Vollständig von Mauern umgeben ist auch die Vorburg. Die Wohnhäuser des Ortes Liedberg befanden sich zunächst wohl nur innerhalb der Vorburg des Schlosses, die Schutz gab. Es standen lediglich zwei Häuser schon vor 1600 außerhalb des Burgareals. Die Burg wurde laut früherer Quellen an mehreren Seiten von einem bis zu 5m tiefen bis zu 10m breiten Wassergraben umgeben, der heute nur noch auf den Schiffgarten zu (Scheepbongert - weil man vom Schloss nur mit einem Nachen zu diesem Garten übersetzt – jedenfalls nach Bremer) erhalten ist. Im Westen war der einzige Zugang zur Burg. Unmittelbar vor dem Tor des Bergfrieds war ein breiter Wassergraben. Hierüber führte eine Brücke von zwei Jochen, deren letzten durch eine Zugbrücke ersetzt wurde, die man vom Bergfried auf den Brückenpfeiler herunter ließ.

Libborch

Über den ursprünglichen mittelalterlichen Zustand der Burg ist baulich mittlerweile nach den umfassenden Untersuchungen des LVR einiges bekannt. Die entsprechenden Erkenntnisse wurden mittlerweile publiziert (Jahrbuch des LVR des Jahres 2011)Eine frühe Abbildung liefert der Stich „Libborch“, er zeigt eine Abbildung der Burg noch mit der alten Dachform auf dem Bergfried.

Es ist aber bekannt, dass in Folge des holländischen Krieges von 1672 bis 1679 der Ort Liedberg stark betroffen war und nach erheblichen Angriffen der Holländer 1673 fast vollständig abbrannte. Der Wiederaufbau begann 1680 und war 1760 mit dem heute noch erhaltenen Ortsbild abgeschlossen.

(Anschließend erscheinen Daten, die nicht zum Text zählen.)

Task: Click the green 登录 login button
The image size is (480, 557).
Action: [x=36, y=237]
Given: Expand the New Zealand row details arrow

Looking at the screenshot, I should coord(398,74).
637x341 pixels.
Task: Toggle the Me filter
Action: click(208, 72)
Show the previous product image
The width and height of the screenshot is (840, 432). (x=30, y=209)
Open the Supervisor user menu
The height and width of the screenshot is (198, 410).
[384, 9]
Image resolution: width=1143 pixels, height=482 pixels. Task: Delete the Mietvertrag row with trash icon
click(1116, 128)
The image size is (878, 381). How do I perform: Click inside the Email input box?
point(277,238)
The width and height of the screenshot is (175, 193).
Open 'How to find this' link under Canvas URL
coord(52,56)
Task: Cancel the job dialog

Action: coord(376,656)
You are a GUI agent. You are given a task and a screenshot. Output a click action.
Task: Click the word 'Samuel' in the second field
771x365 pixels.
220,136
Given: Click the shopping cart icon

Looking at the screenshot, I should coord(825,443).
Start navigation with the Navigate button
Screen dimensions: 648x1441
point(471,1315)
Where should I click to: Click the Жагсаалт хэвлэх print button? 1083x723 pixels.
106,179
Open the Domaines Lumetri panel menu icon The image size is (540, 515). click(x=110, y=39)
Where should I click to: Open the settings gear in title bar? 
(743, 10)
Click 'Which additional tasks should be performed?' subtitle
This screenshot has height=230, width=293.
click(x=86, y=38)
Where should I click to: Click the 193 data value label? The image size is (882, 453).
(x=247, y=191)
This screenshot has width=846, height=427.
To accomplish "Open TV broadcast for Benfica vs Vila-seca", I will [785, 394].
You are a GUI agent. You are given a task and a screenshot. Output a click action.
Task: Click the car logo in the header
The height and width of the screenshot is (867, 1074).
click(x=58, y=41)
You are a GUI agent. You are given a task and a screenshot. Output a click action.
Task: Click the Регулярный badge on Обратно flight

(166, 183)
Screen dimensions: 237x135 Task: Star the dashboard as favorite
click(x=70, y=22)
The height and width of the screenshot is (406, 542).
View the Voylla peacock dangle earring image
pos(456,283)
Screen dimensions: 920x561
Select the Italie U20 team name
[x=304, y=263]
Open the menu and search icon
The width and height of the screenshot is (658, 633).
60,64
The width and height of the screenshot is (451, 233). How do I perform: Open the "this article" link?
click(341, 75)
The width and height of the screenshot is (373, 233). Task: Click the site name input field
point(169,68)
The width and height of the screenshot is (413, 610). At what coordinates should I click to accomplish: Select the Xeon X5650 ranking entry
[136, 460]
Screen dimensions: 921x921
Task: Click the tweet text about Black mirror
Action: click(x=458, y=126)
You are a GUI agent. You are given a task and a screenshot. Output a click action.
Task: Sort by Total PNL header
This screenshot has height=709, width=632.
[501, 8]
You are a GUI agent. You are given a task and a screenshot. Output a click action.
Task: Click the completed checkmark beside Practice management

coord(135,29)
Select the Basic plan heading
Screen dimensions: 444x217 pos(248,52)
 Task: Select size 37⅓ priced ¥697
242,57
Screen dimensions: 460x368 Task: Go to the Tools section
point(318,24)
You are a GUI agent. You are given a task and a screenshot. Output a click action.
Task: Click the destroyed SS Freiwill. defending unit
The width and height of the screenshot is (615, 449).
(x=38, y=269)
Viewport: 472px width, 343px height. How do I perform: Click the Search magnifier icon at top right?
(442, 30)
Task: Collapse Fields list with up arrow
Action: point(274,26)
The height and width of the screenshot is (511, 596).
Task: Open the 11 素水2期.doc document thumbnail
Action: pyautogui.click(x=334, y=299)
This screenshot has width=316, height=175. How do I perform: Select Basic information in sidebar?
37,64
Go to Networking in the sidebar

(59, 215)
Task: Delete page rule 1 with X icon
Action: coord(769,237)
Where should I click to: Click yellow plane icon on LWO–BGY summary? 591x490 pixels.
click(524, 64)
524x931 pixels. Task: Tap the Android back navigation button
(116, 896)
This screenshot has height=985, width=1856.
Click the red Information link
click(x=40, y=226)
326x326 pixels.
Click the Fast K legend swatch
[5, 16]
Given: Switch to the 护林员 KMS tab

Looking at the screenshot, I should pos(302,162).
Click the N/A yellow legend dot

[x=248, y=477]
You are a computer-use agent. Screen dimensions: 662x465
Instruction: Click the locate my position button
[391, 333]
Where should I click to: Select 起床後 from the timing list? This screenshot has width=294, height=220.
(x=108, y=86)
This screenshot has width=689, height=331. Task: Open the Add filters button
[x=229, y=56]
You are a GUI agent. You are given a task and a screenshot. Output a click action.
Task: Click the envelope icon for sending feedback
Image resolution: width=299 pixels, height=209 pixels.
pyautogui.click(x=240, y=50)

Auch die Burg wird nennenswert in Mitleidenschaft gezogen worden sein.
Im Zusammenhang mit den dann anstehenden umfangreichen Reparaturen bzw. Wiederaufbauten wird Schloss Liedberg vermutlich seine heutige barocke Überformung erhalten haben und sich damit von einer mittelalterlichen Burg mit Wehrcharkter zu einem Schloss mit stärkerer repräsentativer Aussage gewandelt haben.